Almost a week after this happened, and after tens of complaints on Dread (a Reddit-like clone hosted on the dark web), Wall Street Market users appear to have now accepted that they lost all of the funds from recent sales.

At the time of writing, many of the Wall Street Market's product listings have now been renamed to warn buyers to stay away from the market.

Wall Street Market
Image: ZDNet

The website has also been delisted from the DeepDotWeb catalog of dark web portals.

While vendors and buyers are now looking for new places to sell or buy their products, things are also devolving into chaos inside the market's former userbase.

Some of the market's customer support staff are now blackmailing WSM customers.
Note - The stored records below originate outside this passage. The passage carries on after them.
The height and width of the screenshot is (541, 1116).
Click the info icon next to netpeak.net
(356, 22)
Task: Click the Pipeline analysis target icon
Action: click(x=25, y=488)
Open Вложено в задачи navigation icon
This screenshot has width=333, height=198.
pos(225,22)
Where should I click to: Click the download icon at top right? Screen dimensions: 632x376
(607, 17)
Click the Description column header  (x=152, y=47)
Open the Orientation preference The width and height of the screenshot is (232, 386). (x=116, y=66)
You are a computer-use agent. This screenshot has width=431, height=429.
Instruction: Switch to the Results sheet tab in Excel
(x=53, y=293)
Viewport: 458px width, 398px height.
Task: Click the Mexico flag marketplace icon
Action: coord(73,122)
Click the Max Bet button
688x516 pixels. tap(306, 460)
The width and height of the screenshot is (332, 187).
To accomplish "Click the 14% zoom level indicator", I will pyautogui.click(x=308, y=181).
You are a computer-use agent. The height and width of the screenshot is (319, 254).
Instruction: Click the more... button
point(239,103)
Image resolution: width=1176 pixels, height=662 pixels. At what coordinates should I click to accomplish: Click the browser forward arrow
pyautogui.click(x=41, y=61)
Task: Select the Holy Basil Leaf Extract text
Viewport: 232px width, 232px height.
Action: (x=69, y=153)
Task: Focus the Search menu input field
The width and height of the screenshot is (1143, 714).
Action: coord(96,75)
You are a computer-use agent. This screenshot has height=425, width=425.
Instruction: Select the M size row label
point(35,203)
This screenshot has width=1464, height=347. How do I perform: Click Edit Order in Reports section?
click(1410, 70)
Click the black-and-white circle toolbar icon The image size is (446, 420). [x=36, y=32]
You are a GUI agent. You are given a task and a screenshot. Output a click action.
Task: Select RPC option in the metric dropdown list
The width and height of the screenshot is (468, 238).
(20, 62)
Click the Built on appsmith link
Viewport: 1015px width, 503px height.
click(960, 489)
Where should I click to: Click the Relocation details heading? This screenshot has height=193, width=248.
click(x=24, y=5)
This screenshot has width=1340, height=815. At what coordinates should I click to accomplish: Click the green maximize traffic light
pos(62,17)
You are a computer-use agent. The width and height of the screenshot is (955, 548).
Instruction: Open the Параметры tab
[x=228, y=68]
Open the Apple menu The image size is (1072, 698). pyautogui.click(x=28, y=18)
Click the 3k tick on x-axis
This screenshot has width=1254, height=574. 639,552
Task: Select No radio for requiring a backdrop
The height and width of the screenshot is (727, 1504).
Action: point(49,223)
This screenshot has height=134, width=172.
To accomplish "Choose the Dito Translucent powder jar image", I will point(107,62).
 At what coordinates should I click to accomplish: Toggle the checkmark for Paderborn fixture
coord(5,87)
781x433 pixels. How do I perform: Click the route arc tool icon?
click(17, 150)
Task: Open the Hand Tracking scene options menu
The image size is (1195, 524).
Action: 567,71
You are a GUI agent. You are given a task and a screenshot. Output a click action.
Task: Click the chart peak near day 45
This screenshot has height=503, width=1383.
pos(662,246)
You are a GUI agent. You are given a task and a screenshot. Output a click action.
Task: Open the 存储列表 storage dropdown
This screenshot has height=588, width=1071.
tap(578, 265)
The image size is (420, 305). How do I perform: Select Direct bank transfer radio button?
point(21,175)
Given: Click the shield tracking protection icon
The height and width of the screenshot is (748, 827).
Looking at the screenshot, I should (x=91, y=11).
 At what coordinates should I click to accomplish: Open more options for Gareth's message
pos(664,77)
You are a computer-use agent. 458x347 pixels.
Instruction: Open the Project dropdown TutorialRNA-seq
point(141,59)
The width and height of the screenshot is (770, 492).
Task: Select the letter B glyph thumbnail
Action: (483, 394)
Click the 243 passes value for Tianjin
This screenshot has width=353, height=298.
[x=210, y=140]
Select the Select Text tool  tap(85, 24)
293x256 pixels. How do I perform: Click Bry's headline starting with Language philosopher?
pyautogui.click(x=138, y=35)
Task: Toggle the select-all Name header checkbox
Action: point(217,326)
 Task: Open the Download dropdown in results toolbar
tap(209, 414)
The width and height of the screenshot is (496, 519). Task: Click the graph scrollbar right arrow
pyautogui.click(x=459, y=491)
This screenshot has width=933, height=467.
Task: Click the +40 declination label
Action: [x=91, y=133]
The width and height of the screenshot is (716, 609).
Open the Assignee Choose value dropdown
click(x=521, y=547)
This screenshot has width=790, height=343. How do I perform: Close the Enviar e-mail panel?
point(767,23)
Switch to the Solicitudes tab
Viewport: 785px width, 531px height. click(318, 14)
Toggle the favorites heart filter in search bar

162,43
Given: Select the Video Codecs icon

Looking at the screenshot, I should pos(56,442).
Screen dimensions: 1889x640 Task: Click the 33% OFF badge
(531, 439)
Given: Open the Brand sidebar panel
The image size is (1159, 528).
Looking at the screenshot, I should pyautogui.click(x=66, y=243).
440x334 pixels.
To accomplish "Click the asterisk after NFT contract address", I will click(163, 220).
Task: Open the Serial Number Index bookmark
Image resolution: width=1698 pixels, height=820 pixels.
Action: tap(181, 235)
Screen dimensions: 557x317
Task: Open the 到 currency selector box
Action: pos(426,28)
Staffers are asking for 0.05 Bitcoin (~$280) from vendors and customers who shared their Bitcoin address in support requests, threatening to share the address with law enforcement unless users pay the requested fee.

WSM extortion
Image: ZDNet
WSM mods extortion
Image: @5auth on Twitter

And just as we were writing this article, the same moderator who was extorting WSM users took things to another level by sharing their mod account credentials online, allowing anyone --including law enforcement-- to access the WSM backend, which may contain details about buyers and sellers' real identities.

Possible exit-scam reasons

As some infosec analysts have discussed on Twitter and some WSM users have done the same on Dread, the primary and most likely reason for Wall Street Market's exit scam is --ironically-- the Dream Market's upcoming shutdown --scheduled for April 30.

While the admins of other dark web markets would have licked their chops in anticipation of the massive sales commissions they would have made from the incoming Dream Market userbase, the WSM admins didn't want to take any risks.

On the day that Dream Market announced it was shutting down, Europol, FBI, and DEA officials announced tens of arrests and a massive crackdown on dark web drug trafficking.

WSM admins most likely realized that with the massive influx of Dream Market users, this would have also brought increased attention from law enforcement forces --which in previous years have shut down all the major dark web marketplaces like clockwork --see Silk Road, Silk Road 2, AlphaBay, Hansa Market, and RAMP.

Making off with the funds stored inside the escrow wallets was most likely the safest option they had, compared to facing possible jail sentences.

As we've seen in the past, despite the Wall Street Market's shutdown, cyber-criminal activity on the dark web won't remain silent for long, and the dark web community will soon find a new favorite market to buy drugs, weapons, counterfeit documents, malware, hacking tools, or user data.